→ Problem description: Filter this material down to the lines that hold "Task", copying each one.
***** Material shown *****
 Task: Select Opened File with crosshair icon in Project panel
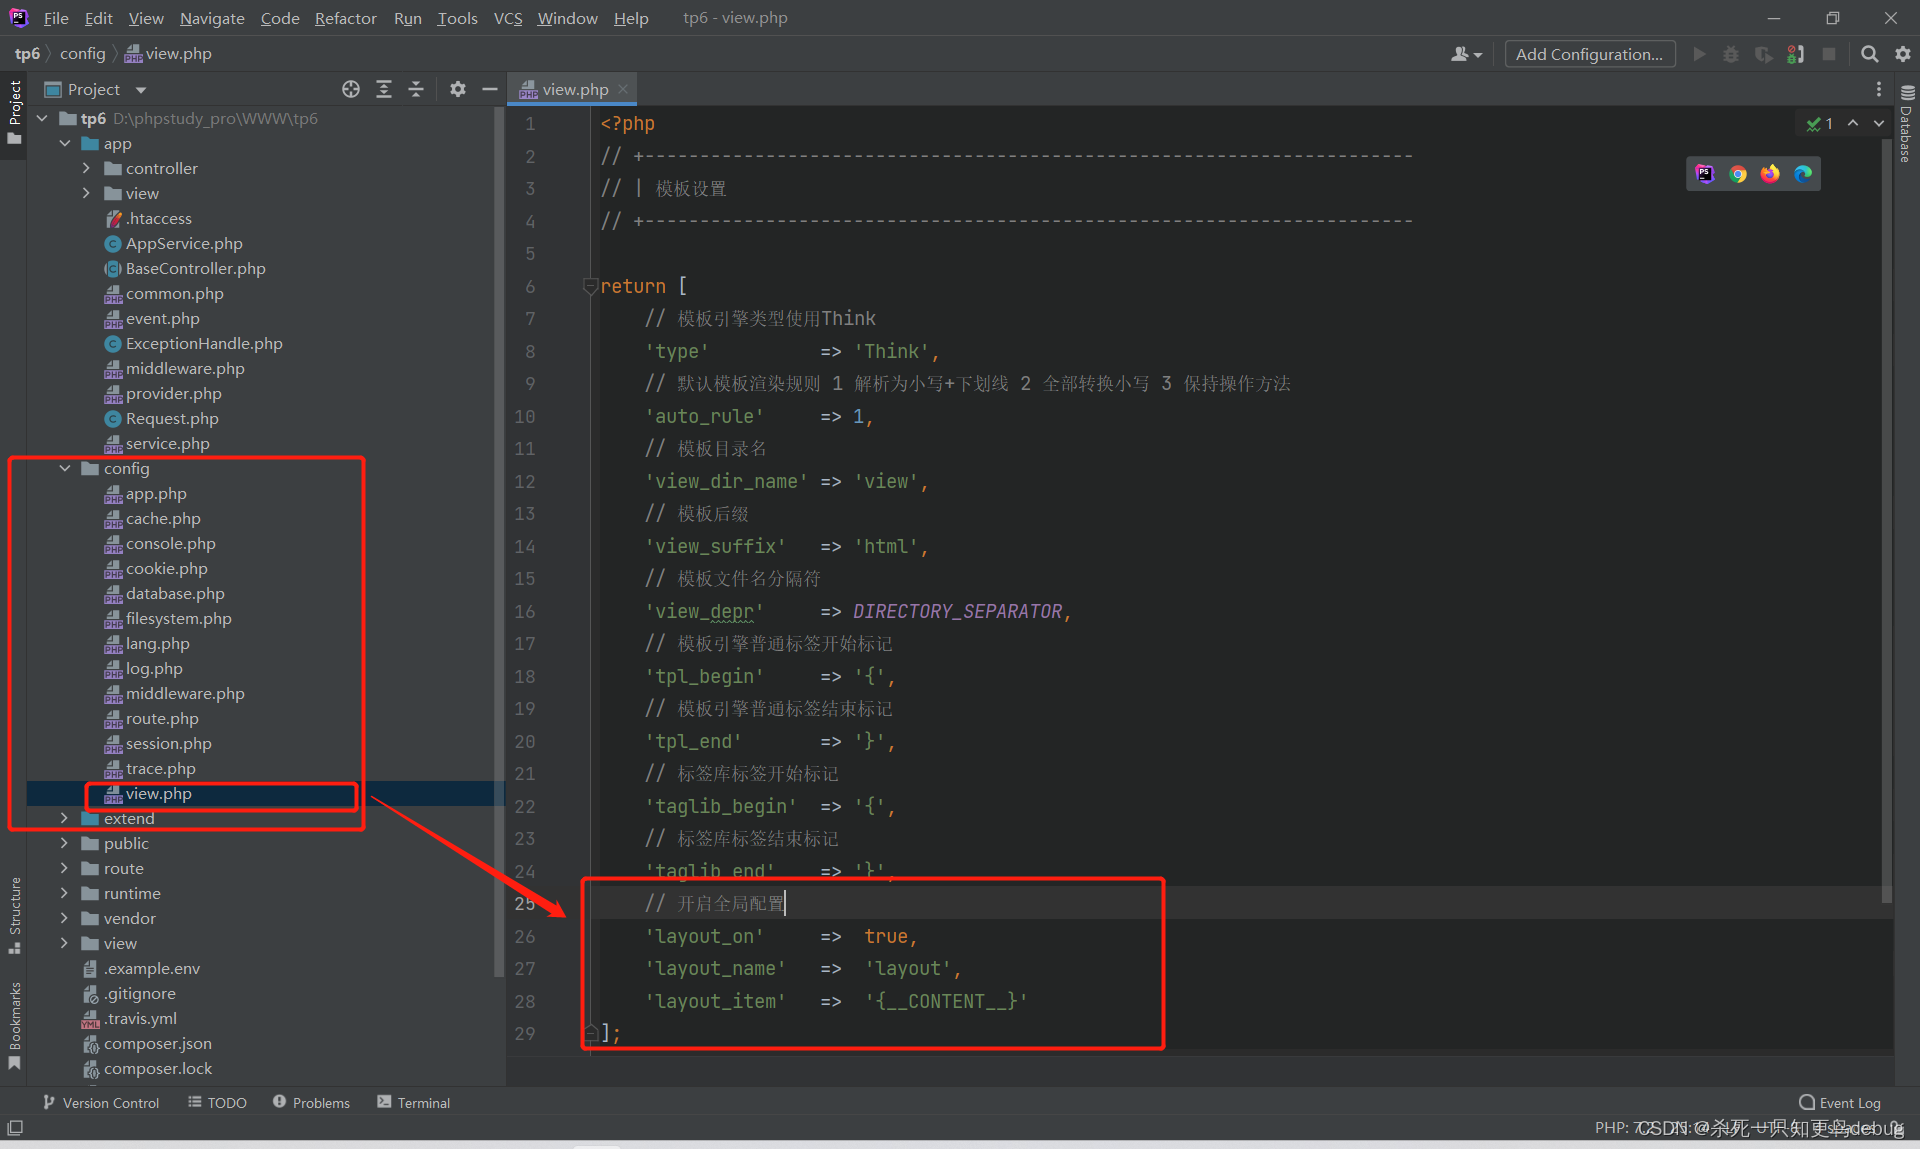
*****
***** Material shown *****
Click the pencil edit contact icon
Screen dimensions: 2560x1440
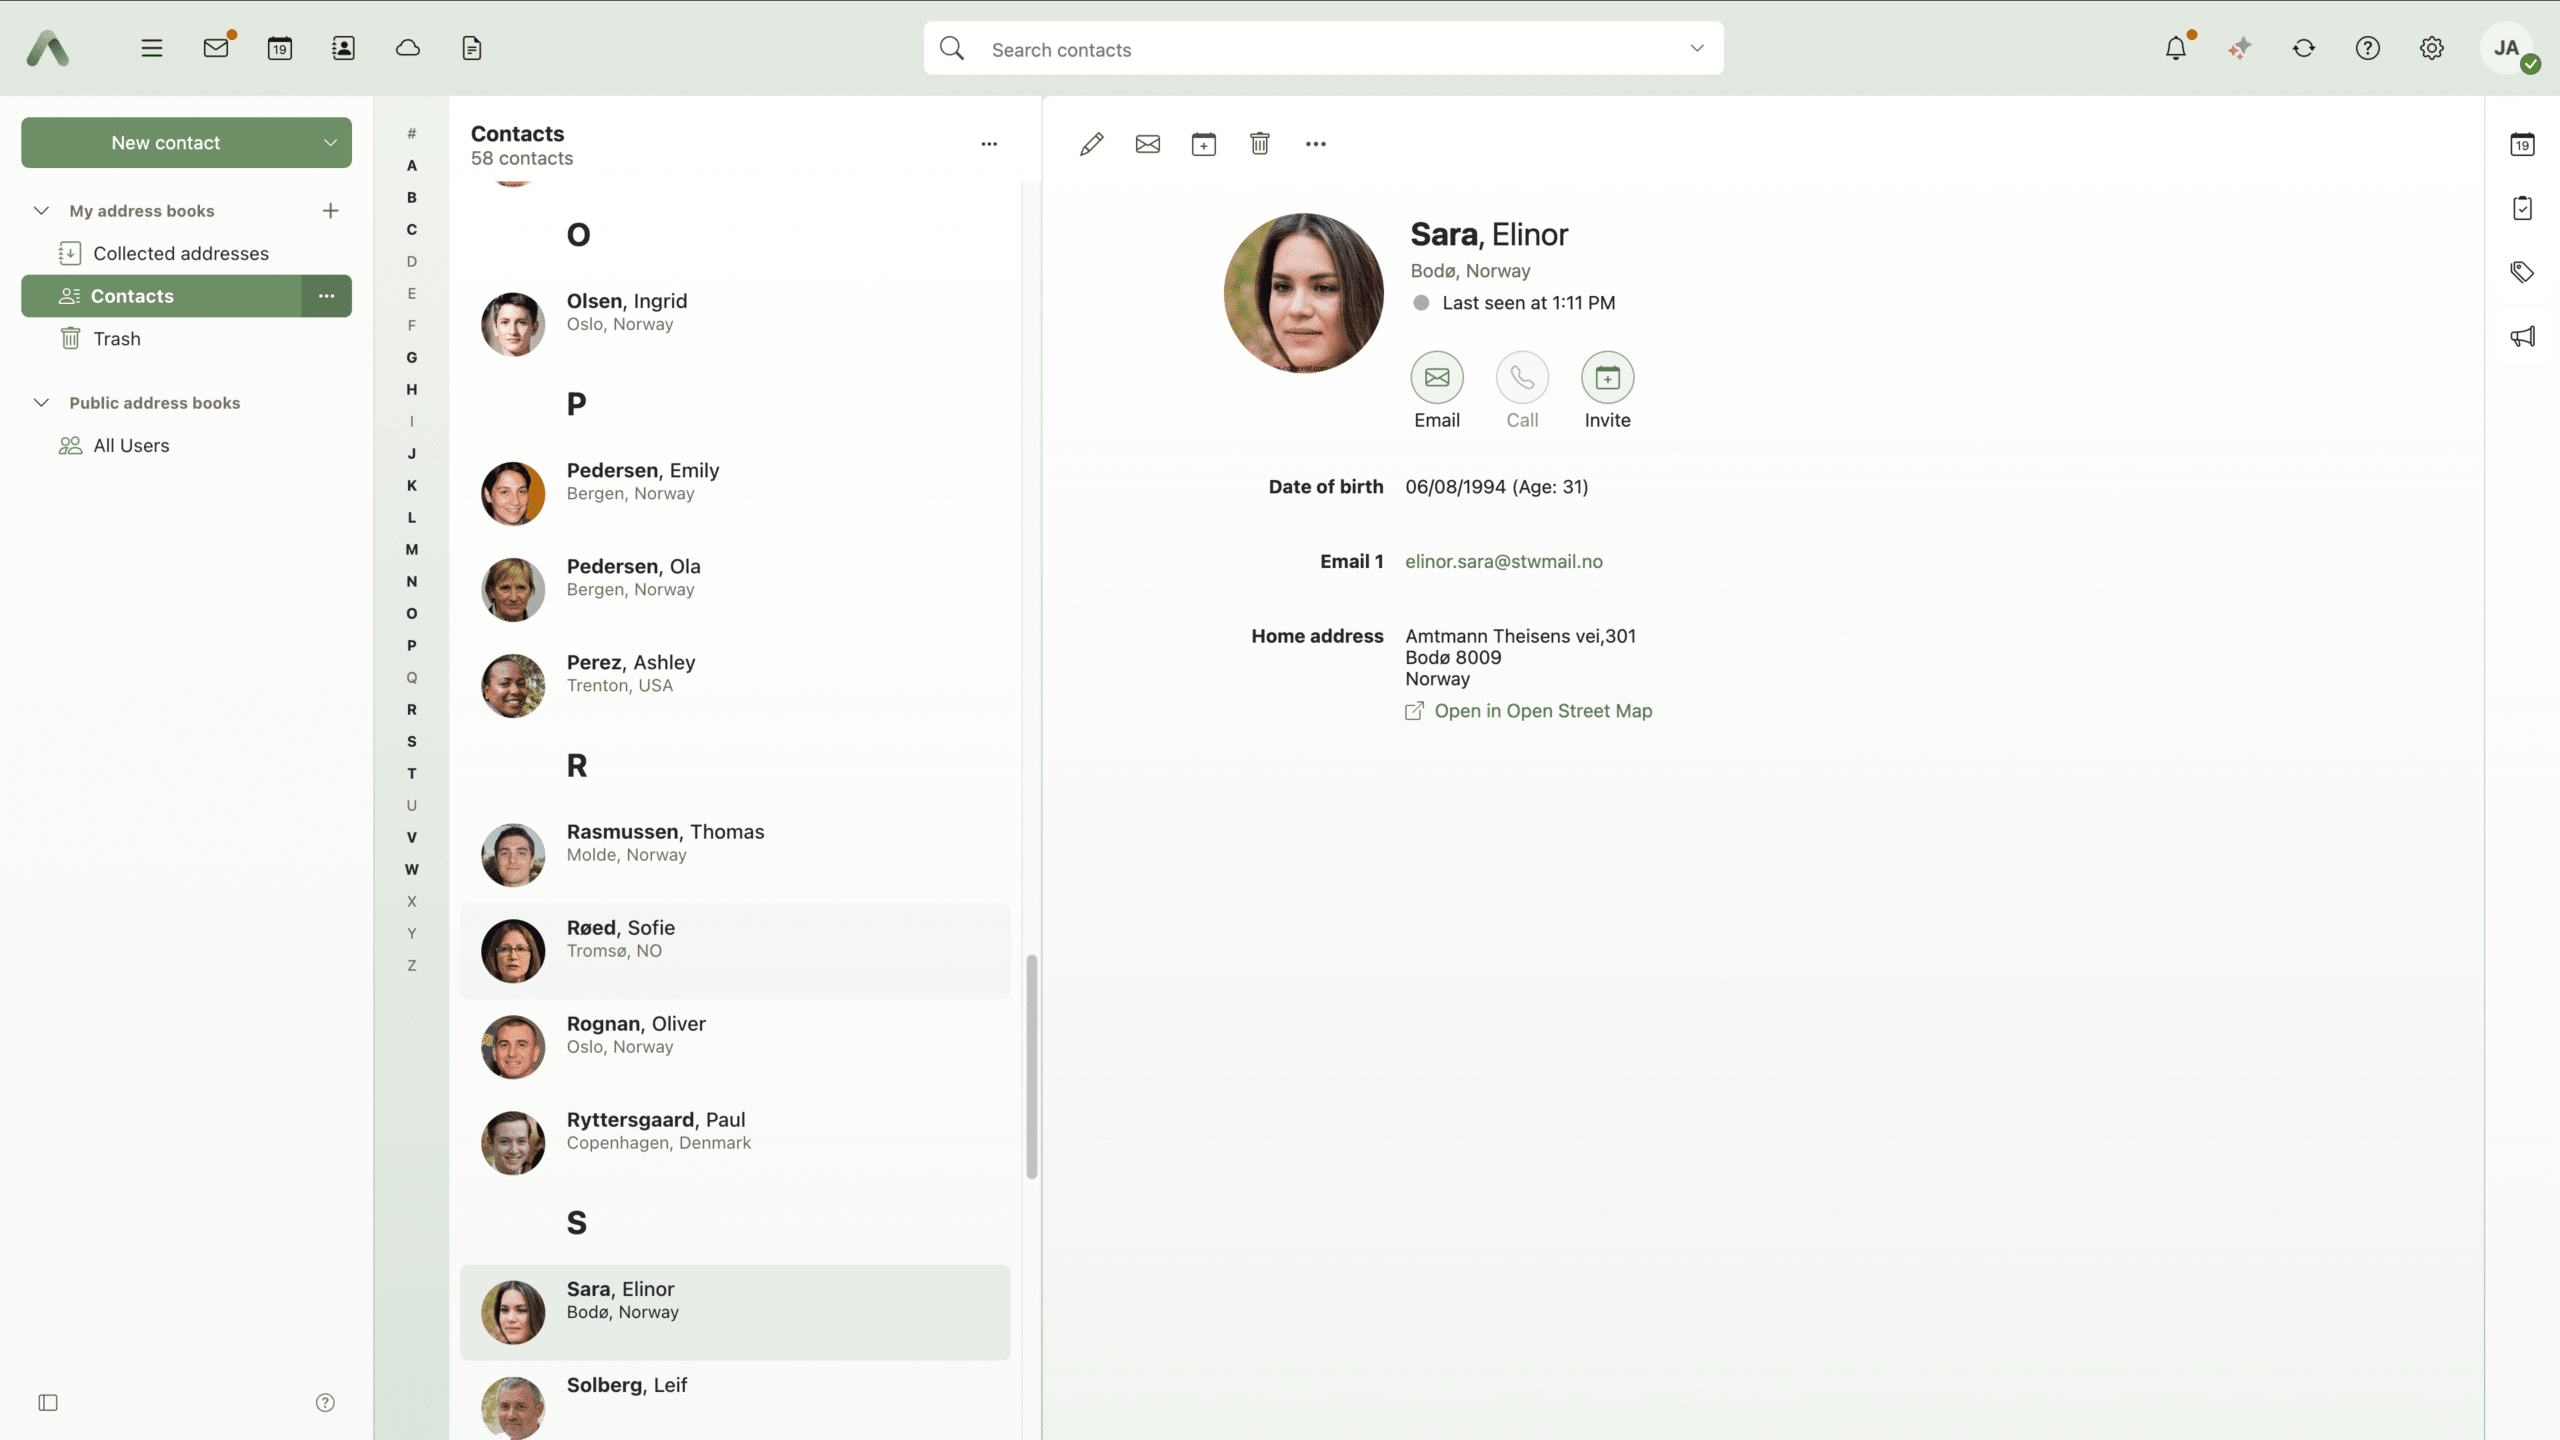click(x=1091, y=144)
*****
***** Material shown *****
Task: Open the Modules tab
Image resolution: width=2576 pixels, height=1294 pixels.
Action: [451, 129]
*****
→ Output:
 Task: Select Opened File with crosshair icon in Project panel
Task: Open the Modules tab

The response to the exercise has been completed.